Even more exciting, Mr. S. had been exactly right about Roosevelt’s theater program. Its head, William Cooper—Coop—was a world unto himself. His office on campus was practically unusable, so stuffed was it with sketches, CDs, fabric samples, scripts, writing paper, books, old props and set pieces, tools, and the like. Anyone who met with him on campus usually went to the little coffee shop bordering the Green. He had affectations and a precise way of speaking; together, these made him so exotic to Joanna. When he was excited, and he was easily excited, he would whip off his glasses and hold them daintily with slightly trembling fingers as he came closer to whatever was stimulating him. He was patient, but demanding, in rehearsals (“Jo, let’s just try a little something here,” he would say at least a dozen times each night, nimbly hopping up on stage to whisper something in her ear), and he got Joanna to embody depths of raw, primal, animal emotions she didn’t know she’d had. He loved to start rehearsals with vocal warmups that sometimes got out of hand—she lost her voice on more than one occasion because of all the screaming and grunting they did. Once, she sprained a finger after hitting an iron bedframe one too many times during a particularly tough rehearsal. She cried on her way out the door more often than not. Coop exhausted her.
But she needed what he offered. And she scarfed up as much as she could: mainstage shows, senior projects, film class projects, holiday revues, one acts, community programs. By the time she finished her freshman year, she’d performed in almost as many shows as she had throughout all of high school.
Free weekends were a rarity, but whenever she had one, she spent it in New York with her theater friends seeing brand new shows at deeply discounted prices, thanks to the friends that Coop still had in the city. Those hours walking the sidewalks and soaking in the shows seeped into her like honey. She loved how busy everyone was in the city, like they were all rushing somewhere important. It made her feel important too. She loved that there were so many things to feel there: handrails, revolving doors, subway seats, ATMs, sticky coffeeshop counters. Everything was cold, and hard, and she felt herself growing similarly cold, similarly hard, in return. She loved that she blended in and that her heels made a clicking sound on the sidewalk. She loved the hush of the little, anonymous venues her friends found and then the noise of the crowded bars they always piled into afterwards. She even loved how much people hit on her in the city; she’d been part of a couple for so long, she’d forgotten that other people could see her too.
Erik said he could always tell when she had been to the city—her voice was higher, he said, and she talked faster. He came with her a couple of times that year, but he didn’t like it. It made him feel claustrophobic and like he just didn’t get it. He was happy, still in that rundown cabin. Bruce, his landlord, had taken him on as a maintenance guy for his other properties, in exchange for a lower rent. That, the construction crew, and his cataloguing work with Ro, kept him busier than ever, but he still made it down to Roosevelt three times that first year, and it was like the first breath of fresh air after a long time under the water.
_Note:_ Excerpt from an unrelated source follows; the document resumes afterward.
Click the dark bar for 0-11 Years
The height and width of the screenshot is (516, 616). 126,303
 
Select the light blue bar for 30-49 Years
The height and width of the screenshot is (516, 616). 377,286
Girls, and some guys, fell all over themselves when he was on campus, and why wouldn’t they? He was tan, muscular, handsome, and the kindest person most of them had ever met.
But their lives were beginning to head in disparate directions, she could tell. Maybe he could tell it too. Once, on the phone, when Joanna had gone on and on, gushing about Coop and her new friends and this world she’d discovered, Erik chuckled and said, “I’m glad you’re happy. I just miss you.”
“I miss you too,” she told him, though—truth be told—she wasn’t sure she did. She just didn’t have that kind of time.